“In a best-case scenario, we remove 30 or 40 percent of the office stock in New York City, turn it into wonderful housing. New York City has all these great amenities, it’s a wonderful place where young people want to live, regardless of where they work.” He imagined people telecommuting to jobs in other parts of the country by day, then convening at bars in the Village by night. “That to me is the vision of New York City,” he said.
There are impediments to such a scenario, including the prohibitive costs of converting offices to apartments and zoning restrictions that bar residential construction in much of Midtown. In December, Mayor Eric Adams and Gov. Kathy Hochul announced a 40-point plan that included removing barriers to converting older office buildings to housing.
Not all economists agree that remote work signals doom for New York. Edward Glaeser, a Harvard economics professor who grew up in New York in the 1970s, knows what urban collapse looks like. He said the city was in a down cycle, but not a doom loop.
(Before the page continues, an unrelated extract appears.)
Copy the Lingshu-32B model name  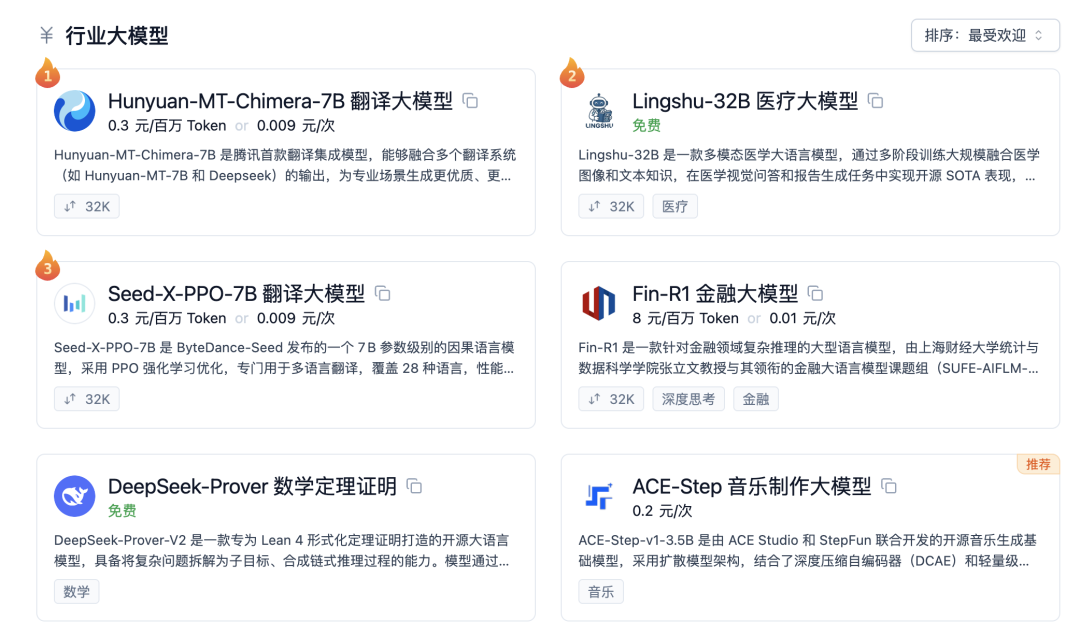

“The history of New York is one of continued resilience under duress,” he said. “New York has done this extremely well for centuries. The things we went through in the ’60s and ’70s, when the crime rate was much higher than it is now, when the shock to the core industrial structure of the city was much more extreme — this doesn’t feel like it’s that big a deal.”
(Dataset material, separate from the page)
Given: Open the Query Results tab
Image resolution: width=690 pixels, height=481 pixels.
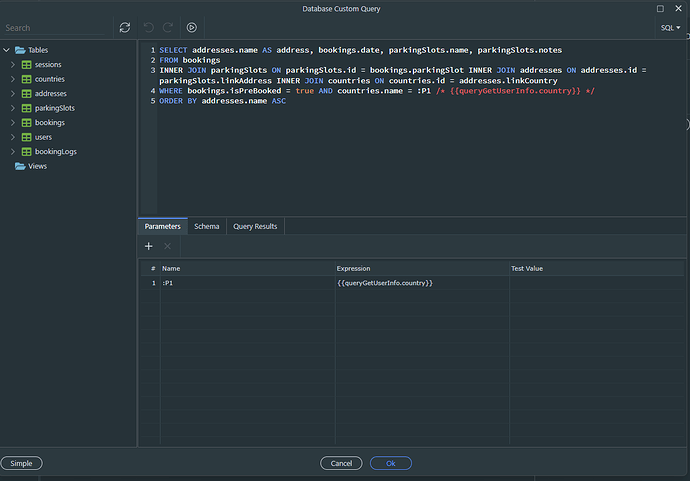Looking at the screenshot, I should pos(255,227).
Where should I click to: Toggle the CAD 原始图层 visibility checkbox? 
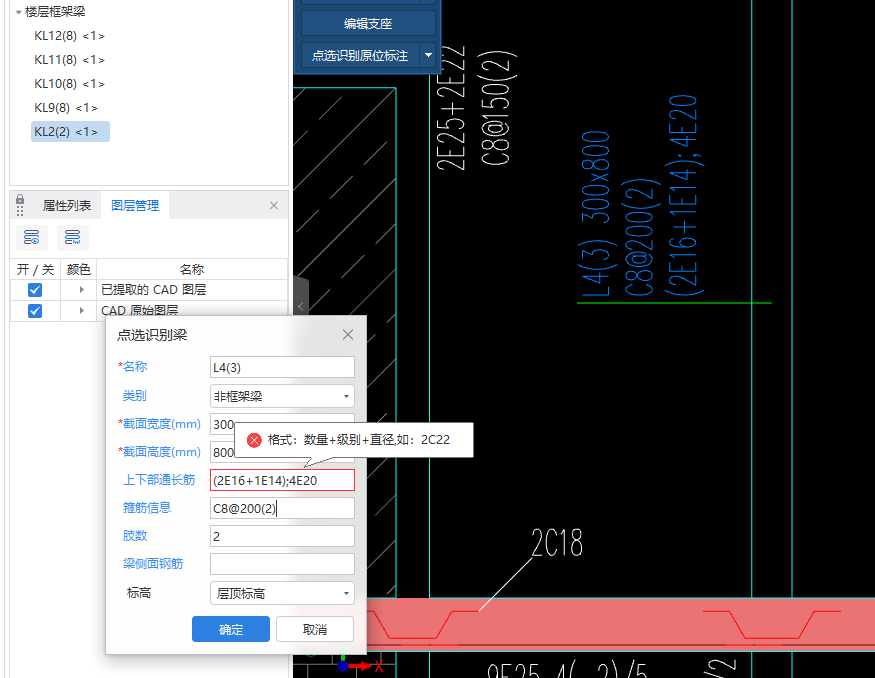click(x=34, y=311)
And the city is still a prime destination for new college graduates seeking fortune and mates, said Kathryn S. Wylde, president of the Partnership for New York City, a business advocacy group. No one wants a future of celibate telecommuting.
“Blight precedes resurgence in New York City,” she said, adding that the city created 32,000 new businesses last year, mostly in Brooklyn and Queens. If Midtown Manhattan is suffering, other parts of the city are surging, she said.
And even in Midtown, she noted that at Mr. Kravis’s firm, KKR & Co., employees are back in the office five days a week — in Hudson Yards.